Le prélèvement de villosités choriales qui sont des fragments de placenta est effectué plus tôt, en général vers la 12e ou la 13e semaine par voie vaginale ou abdominale. Ce prélèvement doit être réalisé par un centre entraîné pour minimiser le risque de fausse couche, qui est un peu plus élevé. L’avantage majeur de cette technique est l’obtention d’un résultat beaucoup plus rapide que par amniocentèse.

Alternative au diagnostic prénatal, le diagnostic préimplantatoire est proposé aux couples à risque génétique élevé avant le début d’une grossesse dans l’utérus.

Qu’est-ce qu’un diagnostic préimplantatoire ?

Le but du diagnostic préimplantatoire (DPI) est de réaliser une fécondation in vitro puis de différencier les embryons atteints d’une maladie génétique de ceux qui sont porteurs sains ou indemnes avant qu’ils ne soient transférés dans l’utérus de la maman. C’est une alternative au diagnostic prénatal (DPN).
Depuis la loi de bioéthique de 2004, les possibilités de recours au DPI ont été élargies. Ce diagnostic s’adresse aux couples dont la descendance a un risque important de maladie génétique grave.
Le DPI suppose que la séquence génétique de la mutation responsable de cette maladie ait été préalablement identifiée chez le sujet atteint et confirmée chez les parents.
Comme pour le diagnostic prénatal, c’est au sein d’un centre pluridisciplinaire de diagnostic prénatal (CPDPN) que sera discutée la question de la légitimité de la demande pour un DPI. Dans tous les cas, le consentement des deux membres du couple est exigé par écrit. Seuls trois centres français sont autorisés à pratiquer le DPI et le délai d’attente est d’environ deux ans.
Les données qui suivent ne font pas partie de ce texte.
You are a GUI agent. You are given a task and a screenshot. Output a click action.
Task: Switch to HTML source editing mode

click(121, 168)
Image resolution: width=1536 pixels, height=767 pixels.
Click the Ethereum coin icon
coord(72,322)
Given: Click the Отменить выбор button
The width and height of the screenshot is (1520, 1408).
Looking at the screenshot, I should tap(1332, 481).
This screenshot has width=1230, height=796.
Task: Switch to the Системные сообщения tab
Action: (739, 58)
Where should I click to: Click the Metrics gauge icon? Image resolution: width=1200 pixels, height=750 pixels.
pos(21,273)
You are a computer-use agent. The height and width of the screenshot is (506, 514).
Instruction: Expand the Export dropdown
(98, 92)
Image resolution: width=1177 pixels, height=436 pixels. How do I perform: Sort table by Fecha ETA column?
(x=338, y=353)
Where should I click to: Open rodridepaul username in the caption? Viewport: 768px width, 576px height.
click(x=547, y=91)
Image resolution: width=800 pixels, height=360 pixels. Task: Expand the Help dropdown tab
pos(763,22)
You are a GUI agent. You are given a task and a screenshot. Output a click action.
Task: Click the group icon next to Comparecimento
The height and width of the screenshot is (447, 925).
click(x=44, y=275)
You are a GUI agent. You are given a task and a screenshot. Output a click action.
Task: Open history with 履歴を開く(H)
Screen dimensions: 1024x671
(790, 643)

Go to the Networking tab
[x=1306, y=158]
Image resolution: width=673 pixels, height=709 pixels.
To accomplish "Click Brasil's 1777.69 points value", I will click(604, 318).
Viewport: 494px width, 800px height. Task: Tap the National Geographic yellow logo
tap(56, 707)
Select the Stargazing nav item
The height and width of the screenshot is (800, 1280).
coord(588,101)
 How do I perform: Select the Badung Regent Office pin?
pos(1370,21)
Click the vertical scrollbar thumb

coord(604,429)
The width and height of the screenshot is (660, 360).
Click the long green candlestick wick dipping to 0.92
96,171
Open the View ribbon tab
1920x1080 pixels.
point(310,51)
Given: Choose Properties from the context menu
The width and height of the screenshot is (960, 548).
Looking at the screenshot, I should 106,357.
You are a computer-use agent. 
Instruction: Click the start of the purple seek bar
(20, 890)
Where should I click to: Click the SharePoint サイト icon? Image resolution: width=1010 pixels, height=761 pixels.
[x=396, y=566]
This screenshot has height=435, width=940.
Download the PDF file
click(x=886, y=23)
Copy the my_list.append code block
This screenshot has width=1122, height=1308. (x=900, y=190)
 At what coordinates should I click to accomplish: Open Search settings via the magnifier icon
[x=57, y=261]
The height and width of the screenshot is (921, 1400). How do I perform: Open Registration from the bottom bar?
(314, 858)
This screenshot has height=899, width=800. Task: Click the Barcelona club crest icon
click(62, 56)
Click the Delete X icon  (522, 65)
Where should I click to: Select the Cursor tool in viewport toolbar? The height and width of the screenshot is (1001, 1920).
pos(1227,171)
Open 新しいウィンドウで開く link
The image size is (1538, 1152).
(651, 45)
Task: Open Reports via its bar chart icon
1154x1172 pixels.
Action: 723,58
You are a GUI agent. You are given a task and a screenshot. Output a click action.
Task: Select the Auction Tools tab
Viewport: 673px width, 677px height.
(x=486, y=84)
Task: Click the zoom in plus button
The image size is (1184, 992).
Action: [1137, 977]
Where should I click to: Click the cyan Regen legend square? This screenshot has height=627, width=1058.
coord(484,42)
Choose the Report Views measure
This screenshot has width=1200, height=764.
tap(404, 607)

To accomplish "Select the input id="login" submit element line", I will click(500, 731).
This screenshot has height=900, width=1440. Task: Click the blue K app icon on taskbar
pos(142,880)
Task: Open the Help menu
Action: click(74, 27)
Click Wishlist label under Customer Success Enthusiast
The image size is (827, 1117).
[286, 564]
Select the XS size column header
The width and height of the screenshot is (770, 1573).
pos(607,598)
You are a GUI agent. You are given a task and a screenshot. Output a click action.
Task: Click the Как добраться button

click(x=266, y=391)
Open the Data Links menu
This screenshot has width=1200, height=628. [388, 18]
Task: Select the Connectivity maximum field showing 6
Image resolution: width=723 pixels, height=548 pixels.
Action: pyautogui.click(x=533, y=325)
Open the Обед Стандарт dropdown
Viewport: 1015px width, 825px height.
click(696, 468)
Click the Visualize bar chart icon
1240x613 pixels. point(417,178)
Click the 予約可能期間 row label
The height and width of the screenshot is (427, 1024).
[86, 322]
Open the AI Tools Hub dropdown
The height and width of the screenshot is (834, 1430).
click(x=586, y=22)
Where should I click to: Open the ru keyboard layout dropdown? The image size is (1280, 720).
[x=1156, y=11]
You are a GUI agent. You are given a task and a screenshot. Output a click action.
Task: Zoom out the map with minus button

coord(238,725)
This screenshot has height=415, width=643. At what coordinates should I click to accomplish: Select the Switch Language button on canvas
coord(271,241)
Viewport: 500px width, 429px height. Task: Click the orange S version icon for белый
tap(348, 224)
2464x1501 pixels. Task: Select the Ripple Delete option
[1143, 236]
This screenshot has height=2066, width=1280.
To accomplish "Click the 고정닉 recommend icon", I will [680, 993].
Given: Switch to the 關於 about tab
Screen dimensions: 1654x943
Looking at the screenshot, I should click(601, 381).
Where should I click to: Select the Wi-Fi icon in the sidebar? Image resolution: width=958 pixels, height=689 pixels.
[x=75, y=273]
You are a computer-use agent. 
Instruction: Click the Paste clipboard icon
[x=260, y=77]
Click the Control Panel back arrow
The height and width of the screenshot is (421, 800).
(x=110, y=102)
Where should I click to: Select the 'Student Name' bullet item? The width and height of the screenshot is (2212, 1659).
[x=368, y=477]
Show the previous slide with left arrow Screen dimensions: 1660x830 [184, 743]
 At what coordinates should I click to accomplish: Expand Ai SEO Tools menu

Quel est le principe du DPI ?

Une fécondation in vitro (FIV) est d’abord effectuée. Le principe est de reproduire au laboratoire ce qui se passe naturellement dans le corps de la femme c’est-à-dire mettre en contact un ovocyte avec des spermatozoïdes. La FIV est généralement précédée d’une stimulation ovarienne qui augmente la production du nombre d’ovules par les ovaires.
Le taux de réussite d’une FIV n’est que d’environ 25%.
Le schéma ci-dessous illustre les différentes étapes du diagnostic préimplantatoire :

Quel est l’intérêt du DPI par rapport au DPN ?

Le diagnostic préimplantatoire fournit aux couples à risque génétique élevé un diagnostic avant le début de la grossesse dans l’utérus. Cela leur permet ainsi d’éviter l’épreuve d’une interruption de grossesse.